Il primo a protestare pubblicamente è stato il difensore civico Saša Janković, che ha sottolineato come le ruspe e la polizia non possano risolvere il problema dei rom."E' piuttosto evidente che era necessario prendere determinate misure in anticipo, identificare coloro che avevano diritto ad una sistemazione d'emergenza, allestire le strutture, evitare di usare la forza e di lasciare cittadini e bambini in mezzo ad una strada", ha osservato Janković.

Anche il mondo delle organizzazioni non governative si è mobilitato in difesa dei diritti della popolazione rom. Su molti quotidiani hanno trovato spazio le dichiarazioni di disappunto e di denuncia di esponenti di organizzazioni come Žene u crnom, Građanska Inicijativa, Inicijativa mladih za ljudska prava, Helsinški odbor za ljudska prava.

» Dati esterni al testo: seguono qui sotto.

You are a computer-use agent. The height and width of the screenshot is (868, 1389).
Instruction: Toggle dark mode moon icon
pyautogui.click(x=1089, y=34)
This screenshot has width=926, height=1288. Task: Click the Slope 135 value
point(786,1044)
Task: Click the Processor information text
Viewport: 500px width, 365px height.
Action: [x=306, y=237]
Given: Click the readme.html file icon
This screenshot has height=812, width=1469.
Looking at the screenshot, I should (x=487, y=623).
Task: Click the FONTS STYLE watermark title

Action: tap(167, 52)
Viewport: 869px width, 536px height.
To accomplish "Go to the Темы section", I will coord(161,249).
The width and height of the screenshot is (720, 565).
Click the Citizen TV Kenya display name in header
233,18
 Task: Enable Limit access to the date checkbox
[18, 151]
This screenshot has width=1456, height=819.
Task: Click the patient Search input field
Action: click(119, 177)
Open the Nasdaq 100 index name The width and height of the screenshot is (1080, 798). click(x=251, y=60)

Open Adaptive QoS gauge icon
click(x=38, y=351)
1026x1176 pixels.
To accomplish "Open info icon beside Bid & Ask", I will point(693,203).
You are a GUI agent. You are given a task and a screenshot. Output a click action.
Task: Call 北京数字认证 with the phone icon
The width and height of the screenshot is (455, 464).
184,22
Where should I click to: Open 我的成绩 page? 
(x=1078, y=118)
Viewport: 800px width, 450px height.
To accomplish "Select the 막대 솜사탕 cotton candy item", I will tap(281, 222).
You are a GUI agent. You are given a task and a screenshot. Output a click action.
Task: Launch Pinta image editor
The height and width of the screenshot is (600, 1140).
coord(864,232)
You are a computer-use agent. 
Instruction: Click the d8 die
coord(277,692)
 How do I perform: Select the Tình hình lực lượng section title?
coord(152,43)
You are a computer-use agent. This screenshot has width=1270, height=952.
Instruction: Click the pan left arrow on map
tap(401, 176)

Molte di esse hanno poi partecipato, mercoledì 8 aprile, ad una manifestazione a fianco dei rom di fronte al palazzo del governo cittadino.

I partecipanti hanno contestato soprattutto il metodo con cui è stato gestito il problema ed hanno voluto sottolineare quanto i sentimenti di razzismo siano diffusi nella società serba. Il governo è stato attaccato per l'incapacità di risolvere la situazione in maniera civile, nel pieno rispetto dei diritti umani, e per l'utilizzo di mezzi inadeguati e precari per un problema particolarmente serio. Un'attivista ha spiegato: "Non si possono distruggere le case delle persone e, solo in seguito, pensare ad una soluzione per i senzatetto, il governo non può agire in questo modo, abbiamo bisogno di una strategia più ampia di integrazione, di sensibilizzazione e soprattutto dobbiamo mostrare che siamo realmente interessati alla condizione di queste persone".

La mancanza di una strategia compiuta, non completamente slegata dai repentini cambiamenti di governo, è divenuta argomento di dibattito pubblico per diversi giorni sui media nazionali. Nel 2005, inoltre, la Serbia ha sottoscritto il programma Decade of Roma Inclusion, un progetto multinazionale decennale che ha come obiettivo il miglioramento delle condizioni di vita, dall'alimentazione all'educazione, delle popolazioni rom dei paesi dell'Europa sudorientale. Dall'anno di adesione non molto è stato fatto, tuttavia con il 2009 la presidenza di turno del programma è passata alla Serbia e da più parti si promette di intensificare gli sforzi politici per approvare un piano nazionale di intervento.